(Stored items)
┄┄┄┄┄┄┄┄┄┄┄┄┄┄┄┄┄┄┄┄

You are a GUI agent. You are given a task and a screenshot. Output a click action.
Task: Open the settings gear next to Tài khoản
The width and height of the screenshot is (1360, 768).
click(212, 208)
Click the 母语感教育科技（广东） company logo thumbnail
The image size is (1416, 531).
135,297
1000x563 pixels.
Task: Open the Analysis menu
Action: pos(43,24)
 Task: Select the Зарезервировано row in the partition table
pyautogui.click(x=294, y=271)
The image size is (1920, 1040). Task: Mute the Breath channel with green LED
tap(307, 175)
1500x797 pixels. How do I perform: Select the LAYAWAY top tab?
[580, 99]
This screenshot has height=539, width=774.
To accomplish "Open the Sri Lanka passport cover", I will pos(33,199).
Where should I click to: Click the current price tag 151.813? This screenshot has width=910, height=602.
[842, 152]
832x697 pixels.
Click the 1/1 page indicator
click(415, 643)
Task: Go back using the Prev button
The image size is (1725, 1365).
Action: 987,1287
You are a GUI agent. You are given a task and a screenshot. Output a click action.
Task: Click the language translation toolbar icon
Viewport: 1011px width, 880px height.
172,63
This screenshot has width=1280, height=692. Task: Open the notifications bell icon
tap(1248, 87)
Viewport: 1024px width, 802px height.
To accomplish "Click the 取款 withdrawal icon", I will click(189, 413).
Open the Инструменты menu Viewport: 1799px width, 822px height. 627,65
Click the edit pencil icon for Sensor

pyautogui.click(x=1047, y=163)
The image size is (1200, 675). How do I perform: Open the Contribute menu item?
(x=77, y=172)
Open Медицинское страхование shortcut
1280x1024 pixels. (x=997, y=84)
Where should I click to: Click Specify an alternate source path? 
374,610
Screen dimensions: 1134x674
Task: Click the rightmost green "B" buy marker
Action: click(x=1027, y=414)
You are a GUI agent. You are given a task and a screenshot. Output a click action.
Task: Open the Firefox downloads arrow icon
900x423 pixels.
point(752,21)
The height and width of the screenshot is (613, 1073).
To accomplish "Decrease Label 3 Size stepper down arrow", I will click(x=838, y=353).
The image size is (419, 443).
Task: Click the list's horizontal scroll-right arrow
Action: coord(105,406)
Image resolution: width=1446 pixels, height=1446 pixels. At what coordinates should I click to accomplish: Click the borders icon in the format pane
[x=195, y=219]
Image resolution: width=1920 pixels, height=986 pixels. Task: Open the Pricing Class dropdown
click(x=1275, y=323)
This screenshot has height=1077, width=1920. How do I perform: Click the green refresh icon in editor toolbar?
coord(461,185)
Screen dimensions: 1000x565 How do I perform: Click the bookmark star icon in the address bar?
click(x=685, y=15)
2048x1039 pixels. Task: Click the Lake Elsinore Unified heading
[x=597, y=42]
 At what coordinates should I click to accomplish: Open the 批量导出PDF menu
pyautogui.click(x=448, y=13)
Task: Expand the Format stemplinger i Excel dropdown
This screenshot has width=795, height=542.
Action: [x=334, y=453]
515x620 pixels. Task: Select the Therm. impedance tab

┄┄┄┄┄┄┄┄┄┄┄┄┄┄┄┄┄┄┄┄

Exercise description: Copy only the stretch running from the line containing "At what coordinates should I click to accomplish: Open" to the final line of the entries, both ends included, exactly as it stands.

Your solution:
 At what coordinates should I click to accomplish: Open the 批量导出PDF menu
pyautogui.click(x=448, y=13)
Task: Expand the Format stemplinger i Excel dropdown
This screenshot has width=795, height=542.
Action: [x=334, y=453]
515x620 pixels. Task: Select the Therm. impedance tab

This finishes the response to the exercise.